Alas, those were the places where a stranger was always welcome at a table and they were disappearing as fast as dew under an early summer sun. I grieve, sometimes, for the future, when I think about what is fading from the world and the only thing to keep them alive is the babbling writings of a cranky old woman.

I pushed aside my empty glass and signaled for a mug of ale instead. Apparently Verupian wine made me as cranky as a wet dwarf and as gloomy as a minstrel among the deaf. I shook it off, forced a smile and took a closer look at the other patrons, instead.

It looked like a good natured bunch, nary a scowl among them. The tavern keeper was a lean man with a piercing gaze that shifted around the room constantly. He wore a colorless shirt that was fraying at the collar and cuffs. The gray apron tied around his waist might have been a darker color once. A short, thick cudgel was tucked into it, just above the string.

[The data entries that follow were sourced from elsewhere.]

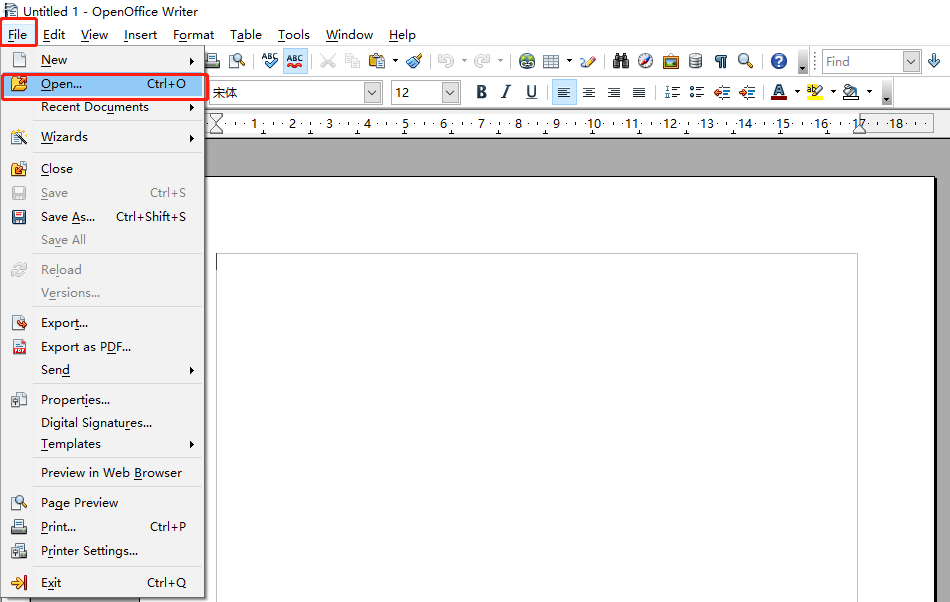The height and width of the screenshot is (602, 950).
Task: Select Open... in the File menu
Action: click(62, 84)
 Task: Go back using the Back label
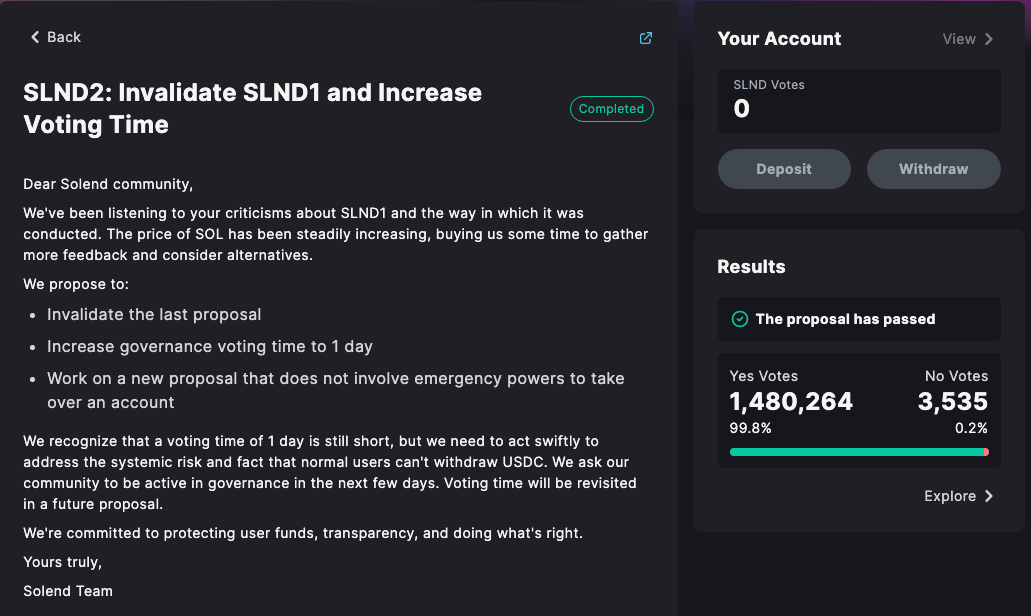click(64, 37)
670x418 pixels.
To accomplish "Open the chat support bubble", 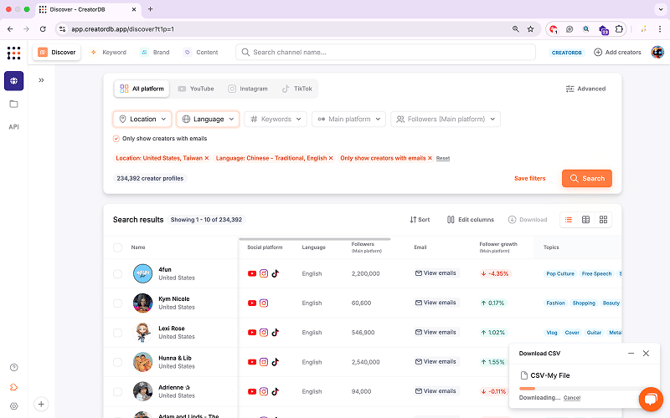I will coord(652,398).
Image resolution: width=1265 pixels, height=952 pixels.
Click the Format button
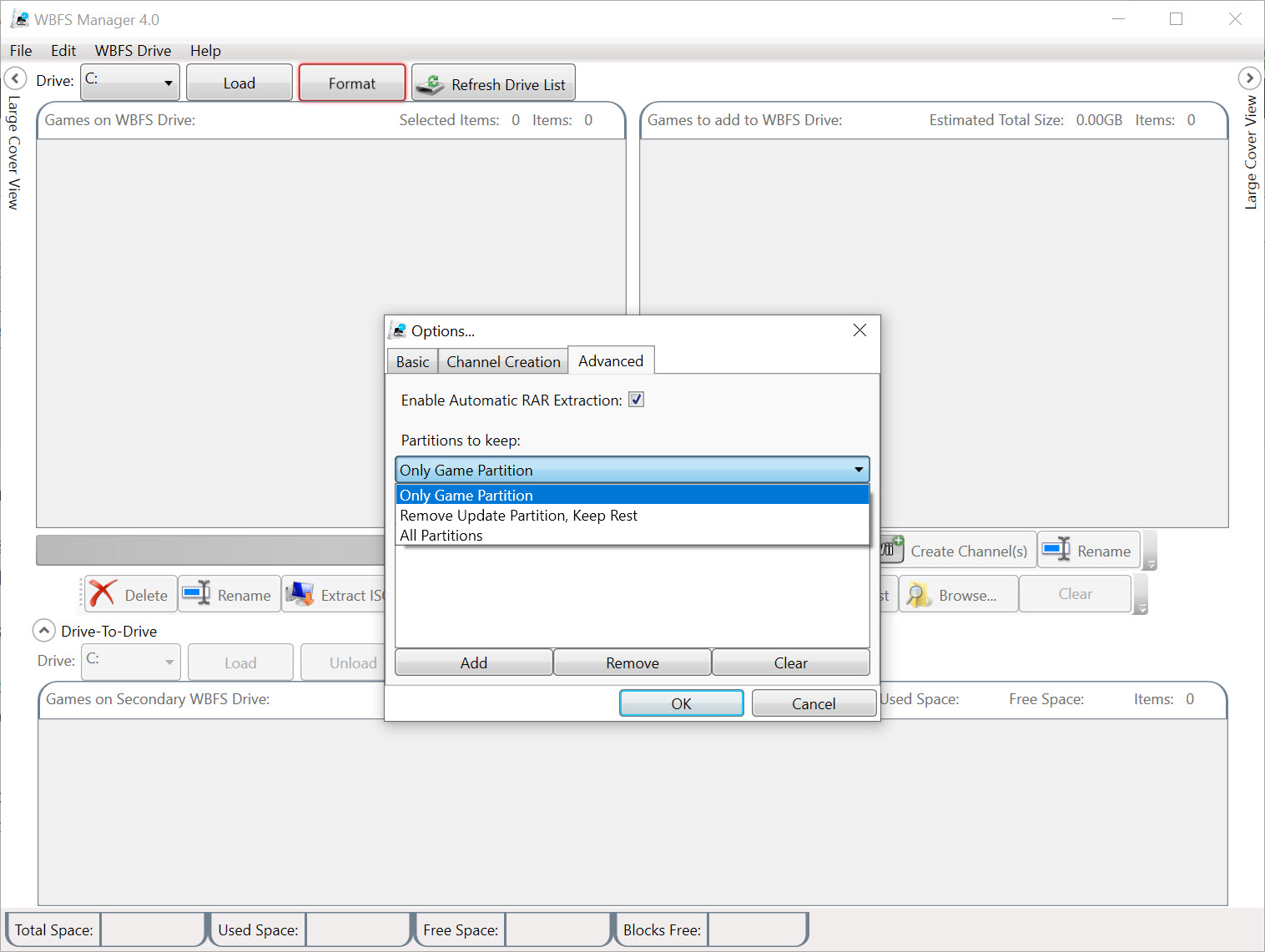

Near him, a fat man with loose trousers hoisted one of the tavern wenches on his ample lap and curled her hair around a finger as rounds as a cucumber. She giggled and smiled as she tried to subtly turn her nose away from breath so foul it nearly made the poor girl's eyes water.

A boy caught my attention. He was sitting quietly at a wobbly table near the doorway, a shapeless hat resting on the tabletop next to him. His straw-colored hair was pushed down straight, yet it curled up at the ends like the petals on a flower. His expression was solemn. He might have lived ten summers. He stared intently at the door, his hands clenched together with fingers in constant motion. He started and his eyes widened whenever the door opened, but each time he looked crestfallen at the man or woman who appeared there.

He was waiting for someone, and worried about his or her fate, that much was certain. There might be a tale there and I got to my feet, grasping my half-empty mug as I did.

But then the door burst open again, and the boy and I both looked up, startled at the man who stood framed in the archway. The boy let out a sad sigh because he did not know the man. I cursed softly because I recognized him at once.

It was Connell Malak.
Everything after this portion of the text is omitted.